Резолюция возымела свое действие. Репрессии ограничились концентрационными лагерями. Много офицеров было принято после этого в армию.

Встречались со мной участники этой резолюции.

– Неужели и вы подписались под резолюцией?

– Боже меня избави! Это чистейшая провокация. Резолюцию вынесла какая-то ничтожная кучка арестованных.

И от многих я слышал, что это дело рук кучки негодяев, но резолюция все же считалась единодушной. Я готов был вместе с «Красной Кубанью» сказать:

– Эти трусы лгут, как провинившиеся школьники.

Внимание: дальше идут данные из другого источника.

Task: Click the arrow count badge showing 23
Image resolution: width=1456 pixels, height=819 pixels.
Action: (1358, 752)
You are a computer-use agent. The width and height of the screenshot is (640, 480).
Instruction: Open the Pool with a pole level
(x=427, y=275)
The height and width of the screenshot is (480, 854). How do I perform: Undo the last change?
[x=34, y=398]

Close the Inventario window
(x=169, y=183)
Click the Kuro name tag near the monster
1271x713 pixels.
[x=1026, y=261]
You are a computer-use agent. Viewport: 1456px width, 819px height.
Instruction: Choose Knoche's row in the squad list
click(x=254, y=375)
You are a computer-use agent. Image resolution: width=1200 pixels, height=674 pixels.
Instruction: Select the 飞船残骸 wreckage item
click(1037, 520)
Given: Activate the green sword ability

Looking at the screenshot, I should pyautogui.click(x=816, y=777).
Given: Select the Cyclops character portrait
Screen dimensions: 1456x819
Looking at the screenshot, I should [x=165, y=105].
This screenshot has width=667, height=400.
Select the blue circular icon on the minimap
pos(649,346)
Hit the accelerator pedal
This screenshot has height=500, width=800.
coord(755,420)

Я перерегистрировался в филиале Особого отдела через несколько дней после того, как была уже известна вышеозначенная скандальная резолюция. Там, где я перерегистрировался, также все были арестованы и затем препровождены в лагеря. Некоторые из арестованных удостоились особого внимания, в том числе и я.

«Пойман, – решил я. – Значит, где-то раскопали и мою фамилию…»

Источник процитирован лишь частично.